On the way home a hump-backed bridge crossed a canal. I went down through a gate on to the towpath. On the opposite side was a factory wall, but on my side was a fence and an elderberry bush. The water was bottle green, and reflected both sides in it. My eyes turned from grey to brown, and I barked as the dog had barked when the woman in the white overall had taken him from me.

This isn't a story about childhood. It is about a mimic, and mimics have no childhood. In fact it would almost be fair to say that they don't even have a life of their own. There is a certain price to pay for taking on another face, another voice, even though mimicry need bring no profit. But what mimicry does give is a continuation of one's life when for some reason that life had been forfeited even before birth. Whether one had done it oneself as a spirit from another age, or whether someone in another age had got hold of your spirit before it was born and squeezed the life out of it, who can ever be able to say? One may be born innocent, but in order to make one's mark on life, one has to get rid of that innocence.

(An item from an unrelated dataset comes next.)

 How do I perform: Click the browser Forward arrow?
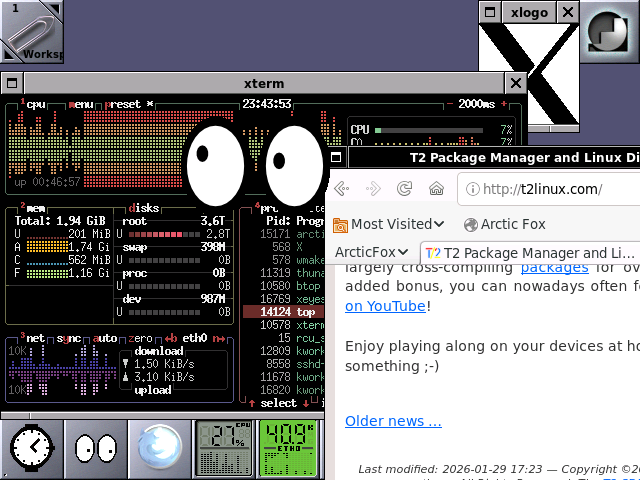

One puts one's devilries as a mimic into other people if one is guilty of what blasted one's life before birth; one takes others' devilries upon oneself if one was innocent before birth.

To borrow a face is to show no mercy to it. In order to call it your own, you leave the owner of it with nothing. Not only do you see something of an advantage in using someone else's face, but you seek to rob them of what strength they also get from wearing it. At the same time you mimic them to hide yourself. A mimic therefore can't lose, except of course that he has lost everything before birth, more than anyone else can lose unless he is a mimic too.

The first
person
I mimicked, or tried to, was my mother, and I did this by falling in love with her. This is not so easy as it sounds, especially since she had been responsible for giving me birth, but being the person with the power of life and death over me there surely wasn't any fitter person to fall in love with. But I didn't let her see it, because my way of doing it was to mimic her one day, and I expected that since she had already given me so much she wouldn't mind this at all, would be flattered by it in fact. But all she saw was that I was taking everything.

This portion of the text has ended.